In Africa AIDS is a heterosexual disease and a childrens disease. This little boy, Nkosi, fought for the rights of all persons with AIDS. Nkosi had tremendous courage and his mantra was to do all he could in the time he had. He was even the keynote speaker at a major AIDS conference in South Africa. He spoke in front of over 20,000 people at this conference.

Nkosi had a wisdom beyond his years. He was a very smart little boy. He had a sense of himself and was sophisticated far beyond his years. He was always willing to talk about persons with AIDS as he believed it was a cause far bigger than just himself.

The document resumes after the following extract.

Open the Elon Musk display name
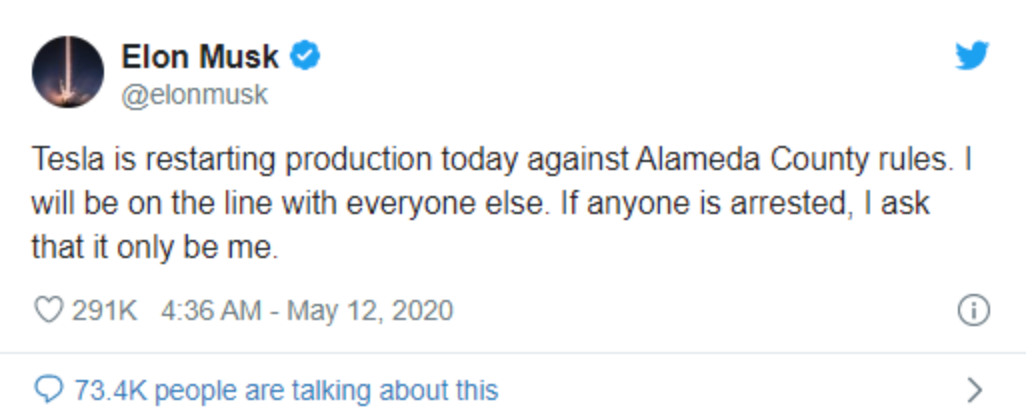200,56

Nkosi had a classmate in school who became his best buddy. Nkosi's teacher was just marvelous and treated Nkosi without a stigma. Living to 12 1/2 years Nkosi was one of the longest living pediatric aids babies in South Africa. As you read this wonderful book you will learn all about a this boy's courage and his mother's great love for him.



Rating: 5 stars
Summary: Heroes, Angels and Demons?
Review: When I read this poignant book, I wondered as to how some people seem to get it-- in this instance Gail Johnson who crossed class and race lines to care for Nkosi Johnson, the young Zulu boy who died at the age of 12 with AIDS-- and others either cannot or do not want to get it-- here I refer to President Mbeki of South Africa, Mandella's sucessor, who believes that an "omnipotent apparatus" is using AIDS as an instrument of genocide against black Africans. These instruments are pharmaceutical companies, scientists, physicians, medical researchers and Western goverments.

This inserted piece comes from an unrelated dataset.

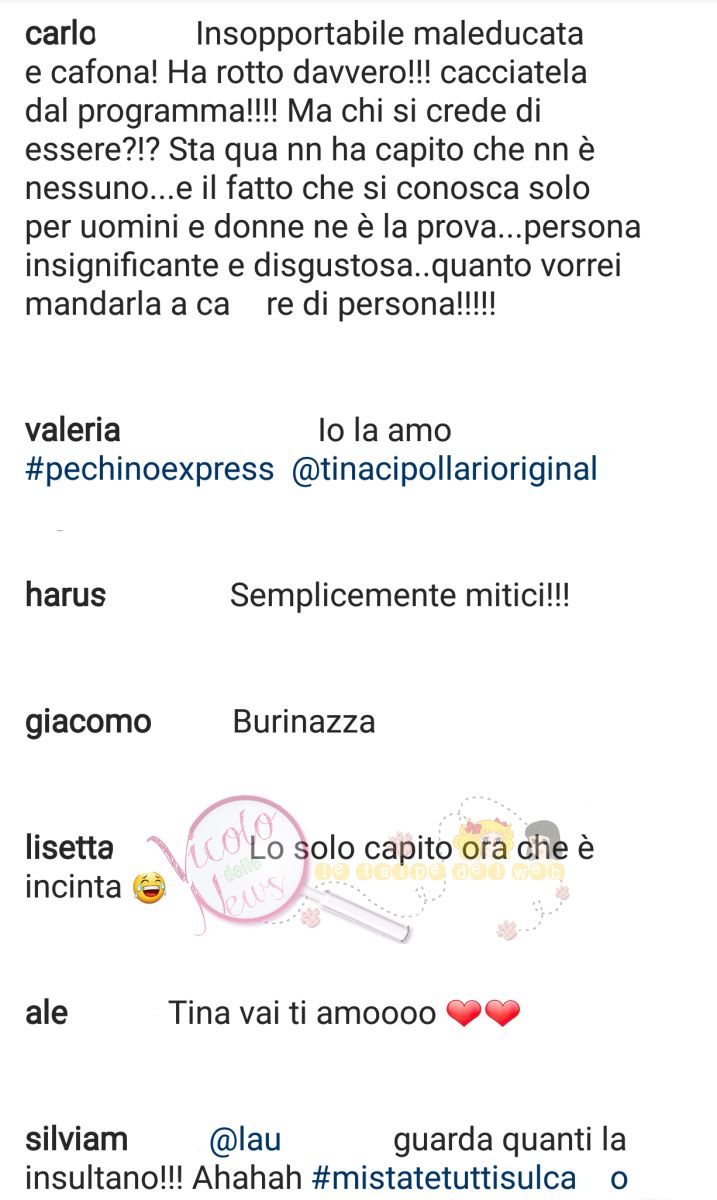
Task: Open valeria's profile via her username
Action: coord(72,431)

The author of this book, Jim Wooten of ABC News, says that he is writing "about the relationship between a black child who never grew up and a white woman who never gave up. It has neither a happy ending nor even a promising beginning, for the child had no choice and no chance, and the woman knew all along what she was up against." Like the current U. S. deficit, the numbers of AIDS cases in Africa, or anywhere else for that matter, have very little impact on us. They are so large and impersonal. But the story of the courageous young Nkosi puts a face on the pandemic and in a small way brings it home to all of us. As the youngster said so eloquently: "We are all the same."

Both Nkosi and his adopted mother-- she actually did not adopt him legally and, according to Wooten, made every effort to see that he maintained a relationship with his birth family-- were heroes of the first order. (I kept wishing as I read this book in one setting that Wooten had provided the reader with a photograph of Ms. Johnson. I wanted to put a face on Nkosi's adopted "angel" mother.") It is sad to learn that Nelson Mandela, certainly one of the world's heroes, did not speak out against AIDS as he could have while he was president because he was uncomfortable discussing sex. I would nominate the president of Uganda, Yoweri Museveni, as an unusual hero too who did use his position to speak out about AIDS and when faced with opposition by the Catholic archbishop of the use of condoms by Uganda citizens to curb the spread of AIDS simply said to the archbishop: "'Your Eminence, shut up!'" According to the president, that's precisely what the archbishop did. He shut up. Finally Wooten is to be commended for breaking the rules of journalism and becoming emotionally involved as he fell under the spell of this young boy. If you read this fine story-- and certainly this is a great book for this season-- you will not soon forget Mr. Wooten's lying down beside the dying boy to say his own goodbyes.

This remarkable story of courage and love will warm your heart.